2. The credit allowed under subsection (1) above for taxes paid to any other state shall be limited to that amount which does not reduce the estate tax due under this chapter to an amount less than the estate tax otherwise due under this section, by a fraction:

(a) The numerator of which is the value of that part of the decedent’s federal taxable estate consisting of real and tangible personal property located in this State plus all intangible personal property; and

(b) The denominator of which is the value of the decedent’s federal taxable estate, excluding real and tangible personal property not located in any state.

(D) TAX ON TRANSFERS OF NONRESIDENT ESTATES

1. A tax is imposed upon the transfer of the estate of every decedent who, at the time of death, was a nonresident of this State and owned real or tangible personal property situated in this State which was taxable under the provisions of Chapter 11 of the Internal Revenue Code [26 U.S.C. Chapter 11] as it was in effect on the decedent’s date of death.

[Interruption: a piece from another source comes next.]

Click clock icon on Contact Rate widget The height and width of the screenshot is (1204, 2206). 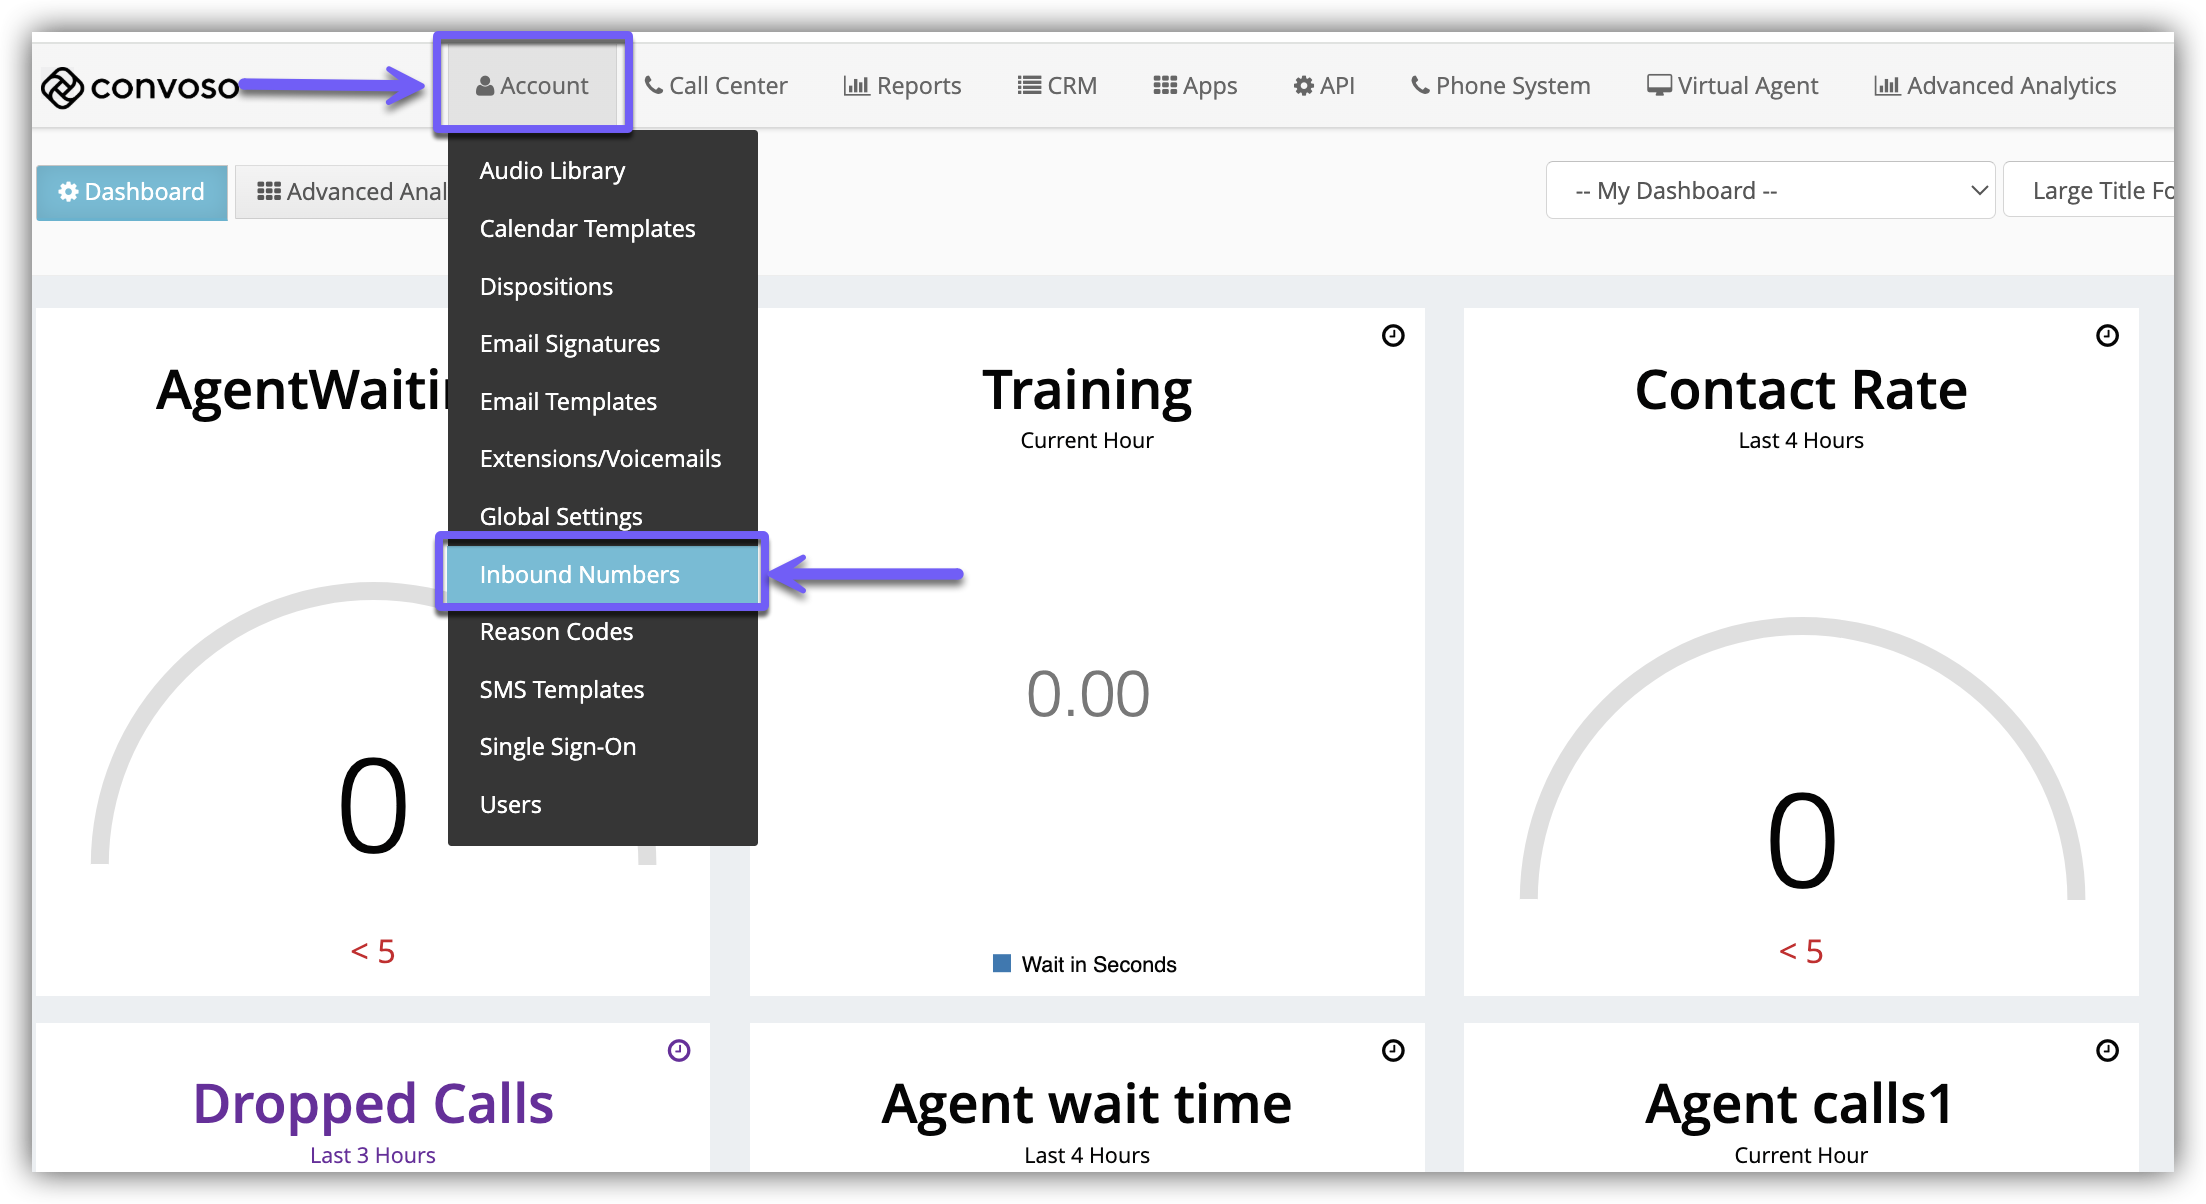2107,336
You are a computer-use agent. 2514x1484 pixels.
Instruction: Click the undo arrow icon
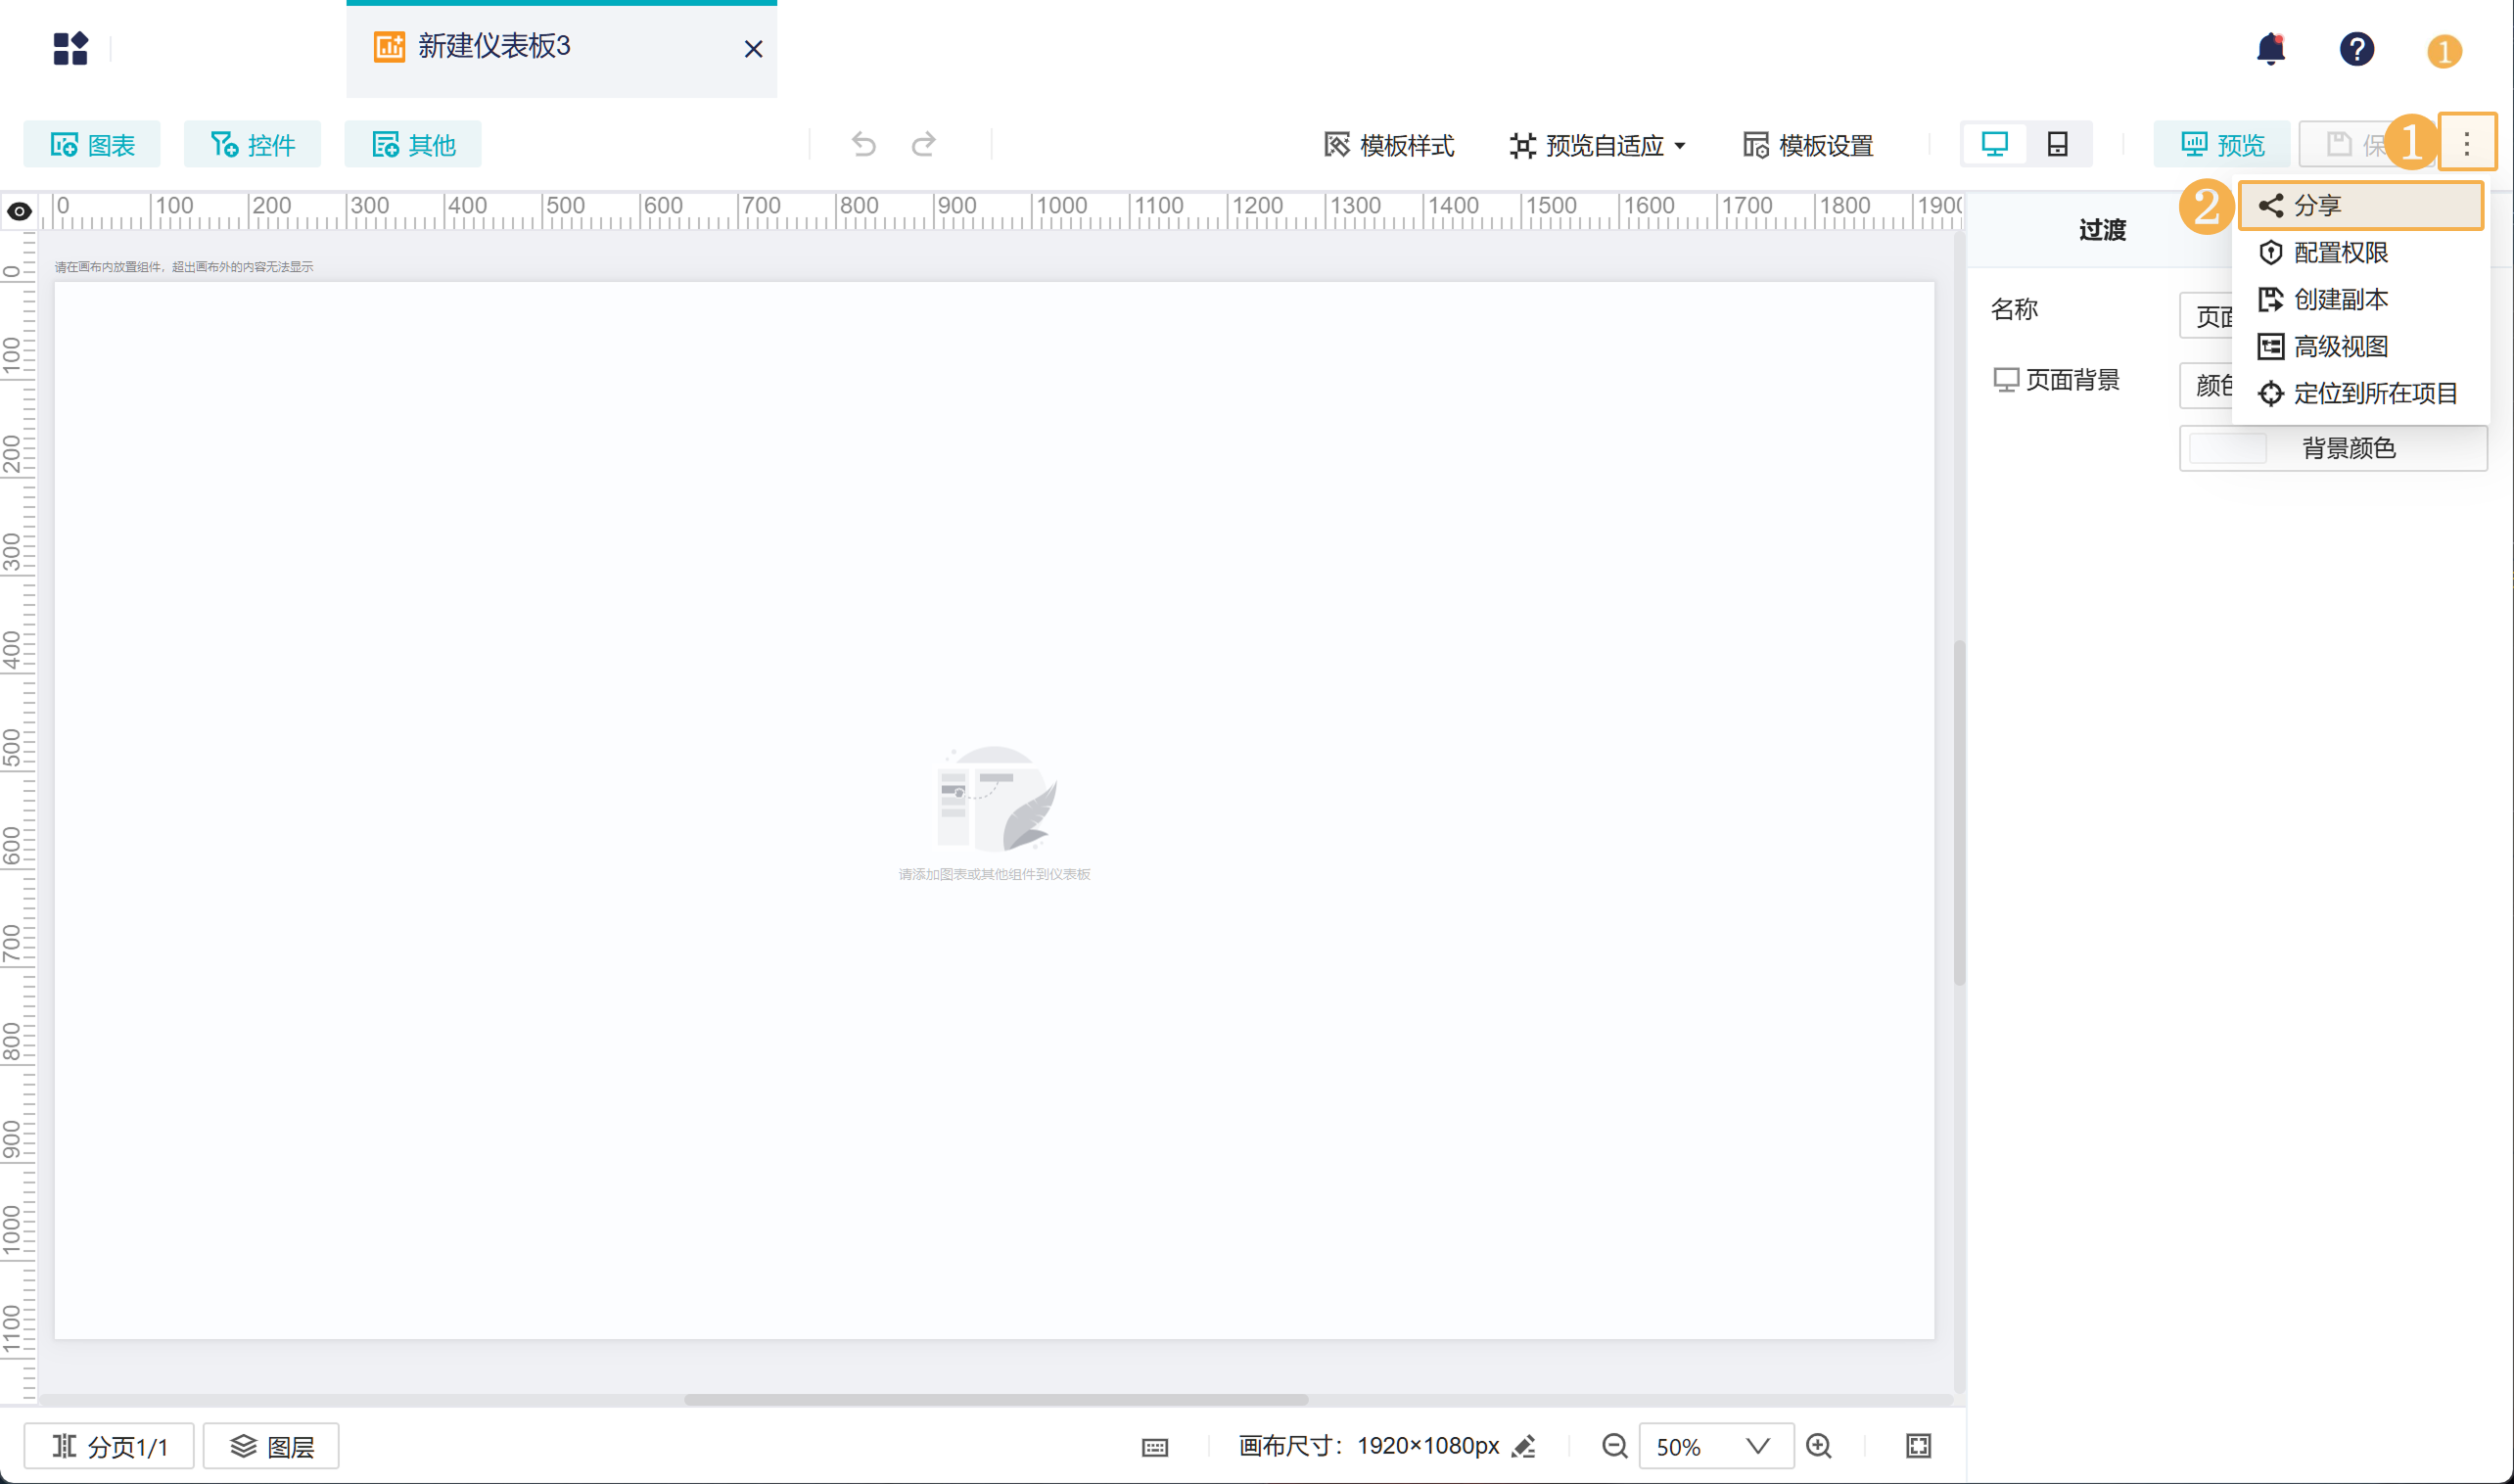pyautogui.click(x=863, y=145)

2. The amount of the tax shall be computed in the same manner as provided in section (B) of this section, the result of which is then multiplied by a fraction:

(a)The numerator of which is the value of that part of the decedent’s federal taxable estate consisting of real and tangible personal property located in this State, and

(b)The denominator of which is the value of the decedent’s  federal taxable estate,  excluding real and tangible personal property not located in any state.

(E) TAX RETURNS

1. The personal representative shall have a duty to file an estate tax return with this State in all cases when a representative for the estate of a resident decedent, or a representative for the estate of a nonresident decedent having real or tangible personal property located in this State which is included in the value of the decedent’s [State] taxable estate, is required to file a federal estate tax return under the provisions of the Internal Revenue Code in effect as of the decedent’s date of death.

SECTION 4. EFFECTIVE DATE

This law shall become effective on July 1, 20XX.